*** Opening Given entries ***

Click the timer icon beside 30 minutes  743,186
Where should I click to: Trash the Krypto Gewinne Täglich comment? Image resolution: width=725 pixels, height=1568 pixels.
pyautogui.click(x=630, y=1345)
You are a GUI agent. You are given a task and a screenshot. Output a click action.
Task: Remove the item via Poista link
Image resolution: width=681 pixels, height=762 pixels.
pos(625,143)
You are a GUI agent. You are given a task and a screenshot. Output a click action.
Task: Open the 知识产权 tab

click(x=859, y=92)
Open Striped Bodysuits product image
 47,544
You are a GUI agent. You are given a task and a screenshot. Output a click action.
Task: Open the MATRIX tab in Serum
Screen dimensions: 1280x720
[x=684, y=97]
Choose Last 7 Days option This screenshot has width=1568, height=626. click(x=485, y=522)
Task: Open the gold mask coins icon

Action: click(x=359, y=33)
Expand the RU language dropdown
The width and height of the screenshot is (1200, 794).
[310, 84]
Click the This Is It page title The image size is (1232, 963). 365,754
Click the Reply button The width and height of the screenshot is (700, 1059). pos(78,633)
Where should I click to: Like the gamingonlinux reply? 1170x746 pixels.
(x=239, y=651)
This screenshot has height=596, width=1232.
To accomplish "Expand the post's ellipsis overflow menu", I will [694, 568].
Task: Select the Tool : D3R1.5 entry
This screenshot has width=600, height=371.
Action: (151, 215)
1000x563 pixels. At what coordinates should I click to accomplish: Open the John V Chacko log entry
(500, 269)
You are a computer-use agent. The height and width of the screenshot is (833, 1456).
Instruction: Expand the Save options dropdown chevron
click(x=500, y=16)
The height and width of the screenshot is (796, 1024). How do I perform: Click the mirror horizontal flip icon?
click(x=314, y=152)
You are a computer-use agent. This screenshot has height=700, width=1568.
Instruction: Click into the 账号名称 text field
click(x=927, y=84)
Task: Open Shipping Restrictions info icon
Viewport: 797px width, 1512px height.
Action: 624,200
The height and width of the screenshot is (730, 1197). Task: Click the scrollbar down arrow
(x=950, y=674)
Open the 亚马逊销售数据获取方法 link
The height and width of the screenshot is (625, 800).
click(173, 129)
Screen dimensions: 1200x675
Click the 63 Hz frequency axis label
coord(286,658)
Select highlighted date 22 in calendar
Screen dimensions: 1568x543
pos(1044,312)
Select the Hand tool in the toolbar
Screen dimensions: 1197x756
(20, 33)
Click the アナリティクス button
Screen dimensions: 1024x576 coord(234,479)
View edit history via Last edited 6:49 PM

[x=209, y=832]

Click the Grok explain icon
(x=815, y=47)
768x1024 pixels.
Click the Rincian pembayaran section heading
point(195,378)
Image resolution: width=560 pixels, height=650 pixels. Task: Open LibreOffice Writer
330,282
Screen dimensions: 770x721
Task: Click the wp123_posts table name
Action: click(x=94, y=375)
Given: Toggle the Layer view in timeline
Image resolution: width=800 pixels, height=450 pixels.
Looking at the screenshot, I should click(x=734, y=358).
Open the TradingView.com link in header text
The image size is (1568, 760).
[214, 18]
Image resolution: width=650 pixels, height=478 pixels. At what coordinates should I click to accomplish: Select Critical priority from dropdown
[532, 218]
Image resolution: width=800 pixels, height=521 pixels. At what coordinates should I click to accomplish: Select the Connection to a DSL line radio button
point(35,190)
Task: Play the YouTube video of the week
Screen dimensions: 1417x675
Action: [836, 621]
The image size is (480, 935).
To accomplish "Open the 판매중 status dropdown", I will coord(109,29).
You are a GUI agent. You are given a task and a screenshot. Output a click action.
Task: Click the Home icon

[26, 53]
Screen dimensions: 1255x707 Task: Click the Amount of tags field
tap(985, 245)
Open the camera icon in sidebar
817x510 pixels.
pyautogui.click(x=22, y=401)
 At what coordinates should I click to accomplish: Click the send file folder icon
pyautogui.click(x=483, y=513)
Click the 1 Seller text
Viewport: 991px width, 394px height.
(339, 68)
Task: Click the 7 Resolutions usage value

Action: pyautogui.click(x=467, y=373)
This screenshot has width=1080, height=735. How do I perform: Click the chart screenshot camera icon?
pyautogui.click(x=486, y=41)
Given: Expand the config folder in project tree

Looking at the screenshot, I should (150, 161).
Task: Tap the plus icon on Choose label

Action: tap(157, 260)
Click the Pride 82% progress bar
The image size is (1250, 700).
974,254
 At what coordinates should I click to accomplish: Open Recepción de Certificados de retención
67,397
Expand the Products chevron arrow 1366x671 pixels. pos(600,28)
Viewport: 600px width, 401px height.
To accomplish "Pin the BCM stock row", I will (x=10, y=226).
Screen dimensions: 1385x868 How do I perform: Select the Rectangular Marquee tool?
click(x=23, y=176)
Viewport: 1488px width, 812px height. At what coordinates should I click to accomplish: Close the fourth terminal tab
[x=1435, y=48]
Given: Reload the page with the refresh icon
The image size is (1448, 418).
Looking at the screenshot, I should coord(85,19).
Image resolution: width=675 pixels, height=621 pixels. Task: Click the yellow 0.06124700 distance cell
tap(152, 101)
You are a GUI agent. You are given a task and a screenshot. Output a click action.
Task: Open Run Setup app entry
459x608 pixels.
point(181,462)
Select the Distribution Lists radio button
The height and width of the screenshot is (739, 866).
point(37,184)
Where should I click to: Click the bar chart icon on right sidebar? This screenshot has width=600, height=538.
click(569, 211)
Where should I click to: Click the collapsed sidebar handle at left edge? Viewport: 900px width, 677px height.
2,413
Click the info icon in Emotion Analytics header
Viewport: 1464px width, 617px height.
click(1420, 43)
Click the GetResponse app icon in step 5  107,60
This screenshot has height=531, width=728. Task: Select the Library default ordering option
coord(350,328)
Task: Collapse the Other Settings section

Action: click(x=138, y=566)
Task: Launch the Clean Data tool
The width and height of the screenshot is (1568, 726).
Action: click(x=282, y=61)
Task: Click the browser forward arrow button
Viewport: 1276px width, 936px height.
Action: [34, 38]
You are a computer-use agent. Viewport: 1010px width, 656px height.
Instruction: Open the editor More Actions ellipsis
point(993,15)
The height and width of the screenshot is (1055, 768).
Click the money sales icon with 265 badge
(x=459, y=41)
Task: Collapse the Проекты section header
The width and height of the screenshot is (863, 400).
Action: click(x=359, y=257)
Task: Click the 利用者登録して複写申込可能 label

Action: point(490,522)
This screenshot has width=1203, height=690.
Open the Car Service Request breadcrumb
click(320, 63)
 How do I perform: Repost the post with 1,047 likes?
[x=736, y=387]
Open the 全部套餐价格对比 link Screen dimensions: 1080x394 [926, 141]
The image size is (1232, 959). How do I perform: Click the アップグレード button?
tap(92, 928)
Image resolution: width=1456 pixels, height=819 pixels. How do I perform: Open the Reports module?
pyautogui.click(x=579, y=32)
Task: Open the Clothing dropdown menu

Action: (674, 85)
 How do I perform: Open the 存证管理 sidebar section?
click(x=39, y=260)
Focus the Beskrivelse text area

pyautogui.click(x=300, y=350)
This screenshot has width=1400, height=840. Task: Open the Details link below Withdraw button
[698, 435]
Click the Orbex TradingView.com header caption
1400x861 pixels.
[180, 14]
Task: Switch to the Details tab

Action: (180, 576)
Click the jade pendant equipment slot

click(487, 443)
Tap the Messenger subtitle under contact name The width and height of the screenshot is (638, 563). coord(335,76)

*** Closing Given entries ***

● Aim of the task
Every single line of the data above must be set down again exactly.

● Result of this task
Click the timer icon beside 30 minutes  743,186
Where should I click to: Trash the Krypto Gewinne Täglich comment? Image resolution: width=725 pixels, height=1568 pixels.
pyautogui.click(x=630, y=1345)
You are a GUI agent. You are given a task and a screenshot. Output a click action.
Task: Remove the item via Poista link
Image resolution: width=681 pixels, height=762 pixels.
pos(625,143)
You are a GUI agent. You are given a task and a screenshot. Output a click action.
Task: Open the 知识产权 tab

click(x=859, y=92)
Open Striped Bodysuits product image
 47,544
You are a GUI agent. You are given a task and a screenshot. Output a click action.
Task: Open the MATRIX tab in Serum
Screen dimensions: 1280x720
[x=684, y=97]
Choose Last 7 Days option This screenshot has width=1568, height=626. click(x=485, y=522)
Task: Open the gold mask coins icon

Action: click(x=359, y=33)
Expand the RU language dropdown
The width and height of the screenshot is (1200, 794).
[310, 84]
Click the This Is It page title The image size is (1232, 963). 365,754
Click the Reply button The width and height of the screenshot is (700, 1059). pos(78,633)
Where should I click to: Like the gamingonlinux reply? 1170x746 pixels.
(x=239, y=651)
This screenshot has height=596, width=1232.
To accomplish "Expand the post's ellipsis overflow menu", I will [694, 568].
Task: Select the Tool : D3R1.5 entry
This screenshot has width=600, height=371.
Action: (151, 215)
1000x563 pixels. At what coordinates should I click to accomplish: Open the John V Chacko log entry
(500, 269)
You are a computer-use agent. The height and width of the screenshot is (833, 1456).
Instruction: Expand the Save options dropdown chevron
click(x=500, y=16)
The height and width of the screenshot is (796, 1024). How do I perform: Click the mirror horizontal flip icon?
click(x=314, y=152)
You are a computer-use agent. This screenshot has height=700, width=1568.
Instruction: Click into the 账号名称 text field
click(x=927, y=84)
Task: Open Shipping Restrictions info icon
Viewport: 797px width, 1512px height.
Action: 624,200
The height and width of the screenshot is (730, 1197). Task: Click the scrollbar down arrow
(x=950, y=674)
Open the 亚马逊销售数据获取方法 link
The height and width of the screenshot is (625, 800).
click(173, 129)
Screen dimensions: 1200x675
Click the 63 Hz frequency axis label
coord(286,658)
Select highlighted date 22 in calendar
Screen dimensions: 1568x543
pos(1044,312)
Select the Hand tool in the toolbar
Screen dimensions: 1197x756
(20, 33)
Click the アナリティクス button
Screen dimensions: 1024x576 coord(234,479)
View edit history via Last edited 6:49 PM

[x=209, y=832]

Click the Grok explain icon
(x=815, y=47)
768x1024 pixels.
Click the Rincian pembayaran section heading
point(195,378)
Image resolution: width=560 pixels, height=650 pixels. Task: Open LibreOffice Writer
330,282
Screen dimensions: 770x721
Task: Click the wp123_posts table name
Action: click(x=94, y=375)
Given: Toggle the Layer view in timeline
Image resolution: width=800 pixels, height=450 pixels.
Looking at the screenshot, I should click(x=734, y=358).
Open the TradingView.com link in header text
The image size is (1568, 760).
[214, 18]
Image resolution: width=650 pixels, height=478 pixels. At what coordinates should I click to accomplish: Select Critical priority from dropdown
[532, 218]
Image resolution: width=800 pixels, height=521 pixels. At what coordinates should I click to accomplish: Select the Connection to a DSL line radio button
point(35,190)
Task: Play the YouTube video of the week
Screen dimensions: 1417x675
Action: [836, 621]
The image size is (480, 935).
To accomplish "Open the 판매중 status dropdown", I will coord(109,29).
You are a GUI agent. You are given a task and a screenshot. Output a click action.
Task: Click the Home icon

[26, 53]
Screen dimensions: 1255x707 Task: Click the Amount of tags field
tap(985, 245)
Open the camera icon in sidebar
817x510 pixels.
pyautogui.click(x=22, y=401)
 At what coordinates should I click to accomplish: Click the send file folder icon
pyautogui.click(x=483, y=513)
Click the 1 Seller text
Viewport: 991px width, 394px height.
(339, 68)
Task: Click the 7 Resolutions usage value

Action: pyautogui.click(x=467, y=373)
This screenshot has width=1080, height=735. How do I perform: Click the chart screenshot camera icon?
pyautogui.click(x=486, y=41)
Given: Expand the config folder in project tree

Looking at the screenshot, I should (150, 161).
Task: Tap the plus icon on Choose label

Action: tap(157, 260)
Click the Pride 82% progress bar
The image size is (1250, 700).
974,254
 At what coordinates should I click to accomplish: Open Recepción de Certificados de retención
67,397
Expand the Products chevron arrow 1366x671 pixels. pos(600,28)
Viewport: 600px width, 401px height.
To accomplish "Pin the BCM stock row", I will (x=10, y=226).
Screen dimensions: 1385x868 How do I perform: Select the Rectangular Marquee tool?
click(x=23, y=176)
Viewport: 1488px width, 812px height. At what coordinates should I click to accomplish: Close the fourth terminal tab
[x=1435, y=48]
Given: Reload the page with the refresh icon
The image size is (1448, 418).
Looking at the screenshot, I should coord(85,19).
Image resolution: width=675 pixels, height=621 pixels. Task: Click the yellow 0.06124700 distance cell
tap(152, 101)
You are a GUI agent. You are given a task and a screenshot. Output a click action.
Task: Open Run Setup app entry
459x608 pixels.
point(181,462)
Select the Distribution Lists radio button
The height and width of the screenshot is (739, 866).
point(37,184)
Where should I click to: Click the bar chart icon on right sidebar? This screenshot has width=600, height=538.
click(569, 211)
Where should I click to: Click the collapsed sidebar handle at left edge? Viewport: 900px width, 677px height.
2,413
Click the info icon in Emotion Analytics header
Viewport: 1464px width, 617px height.
click(1420, 43)
Click the GetResponse app icon in step 5  107,60
This screenshot has height=531, width=728. Task: Select the Library default ordering option
coord(350,328)
Task: Collapse the Other Settings section

Action: click(x=138, y=566)
Task: Launch the Clean Data tool
The width and height of the screenshot is (1568, 726).
Action: click(x=282, y=61)
Task: Click the browser forward arrow button
Viewport: 1276px width, 936px height.
Action: [34, 38]
You are a computer-use agent. Viewport: 1010px width, 656px height.
Instruction: Open the editor More Actions ellipsis
point(993,15)
The height and width of the screenshot is (1055, 768).
Click the money sales icon with 265 badge
(x=459, y=41)
Task: Collapse the Проекты section header
The width and height of the screenshot is (863, 400).
Action: click(x=359, y=257)
Task: Click the 利用者登録して複写申込可能 label

Action: point(490,522)
This screenshot has width=1203, height=690.
Open the Car Service Request breadcrumb
click(320, 63)
 How do I perform: Repost the post with 1,047 likes?
[x=736, y=387]
Open the 全部套餐价格对比 link Screen dimensions: 1080x394 [926, 141]
The image size is (1232, 959). How do I perform: Click the アップグレード button?
tap(92, 928)
Image resolution: width=1456 pixels, height=819 pixels. How do I perform: Open the Reports module?
pyautogui.click(x=579, y=32)
Task: Open the Clothing dropdown menu

Action: (674, 85)
 How do I perform: Open the 存证管理 sidebar section?
click(x=39, y=260)
Focus the Beskrivelse text area

pyautogui.click(x=300, y=350)
This screenshot has width=1400, height=840. Task: Open the Details link below Withdraw button
[698, 435]
Click the Orbex TradingView.com header caption
1400x861 pixels.
[180, 14]
Task: Switch to the Details tab

Action: (180, 576)
Click the jade pendant equipment slot

click(487, 443)
Tap the Messenger subtitle under contact name The width and height of the screenshot is (638, 563). coord(335,76)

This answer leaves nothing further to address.